U.S. Pat. Nos. 1,892,217 and 2,028,407, to R. J. L. Moineau, disclose a gear mechanism for use as a progressive cavity pump or motor. In a typical application of progressive cavity technology, the drilling of subterranean wells, a progressive cavity motor is used as a downhole motor to convert the energy of a flowing drilling fluid to mechanical power to rotate a drill bit.
In a progressive cavity pump or motor, both the stator and the rotor are formed with helical lobes. An interference fit between the external profile of the rotor and the internal profile of the stator provides a seal isolating the cavities of the pump or motor from adjoining cavities. The seal resists the fluid pressure which results from the mechanical pumping action, or from the conversion of fluid motion to mechanical energy in a motor.
Because of the requirement for an interference fit between the rotor and stator, one or both of these components must be covered with a resilient, or dimensionally forgiving, material, usually an elastomer, which also allows the pump or motor to pass or transfer abrasive particles and other objects carried along with the fluid. Historically, the resilient material has been provided on the interior of the stator. The rotor is coated with hard chromium to increase the wear resistance of its contacting surface.
In order to minimize friction where the rotor contacts the elastomer on the inside of the stator, the rotor must have a very highly polished surface. Currently a conventional milling process is used to generate the required outside profile along the length of the rotor. A polishing operation is then carried out to change the relatively rough surface resulting from the milling operation to an acceptable finish for chrome plating. Stainless steel alloys such as 17-4PH are often used to manufacture the rotors, because of their corrosion resistance, and their relatively easy machining.

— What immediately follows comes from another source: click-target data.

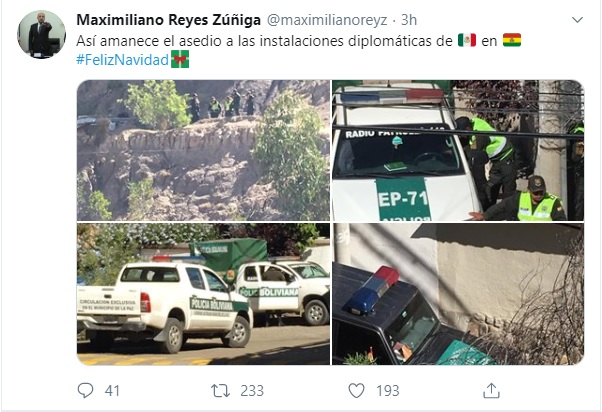The image size is (602, 412).
Task: Open the tweet options chevron menu
Action: click(x=577, y=20)
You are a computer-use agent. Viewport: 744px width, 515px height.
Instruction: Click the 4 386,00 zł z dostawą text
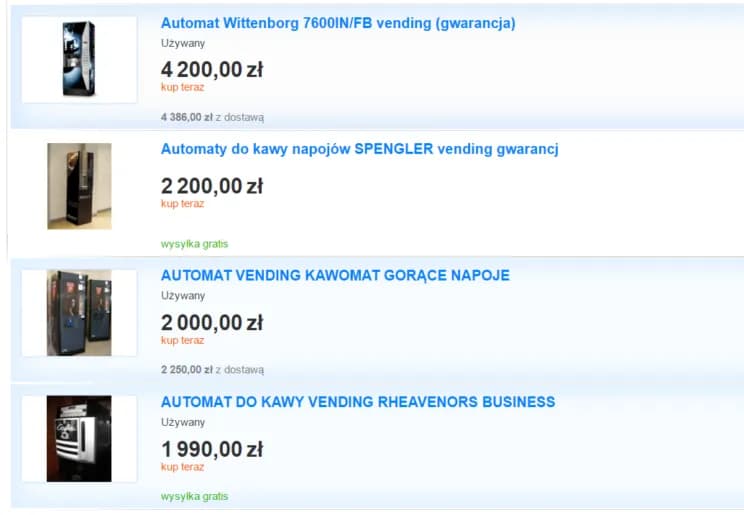pyautogui.click(x=212, y=117)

The rotors of progressive cavity pumps typically have a bearing journal at one end, and therefore cannot be shaped by extrusion. The helical lobes of the rotor typically extend from a first end toward the second end, but stop short of the second end to allow for a bearing journal and attachment features. The rotor may be solid, or may have a hole bored partially or totally through its length. Rotors with more than one lobe have multiple concave areas that stop at some point along the length of the rotor, thus limiting the ways in which they can be manufactured.
Many other bar-like products also have external profiles that do not extend along their entire length. They have concave areas that also limit the method of manufacture. Thus this invention, while described in the context of the manufacture of a rotor for a progressive cavity fluid device, has potential applications in the manufacture of various other products.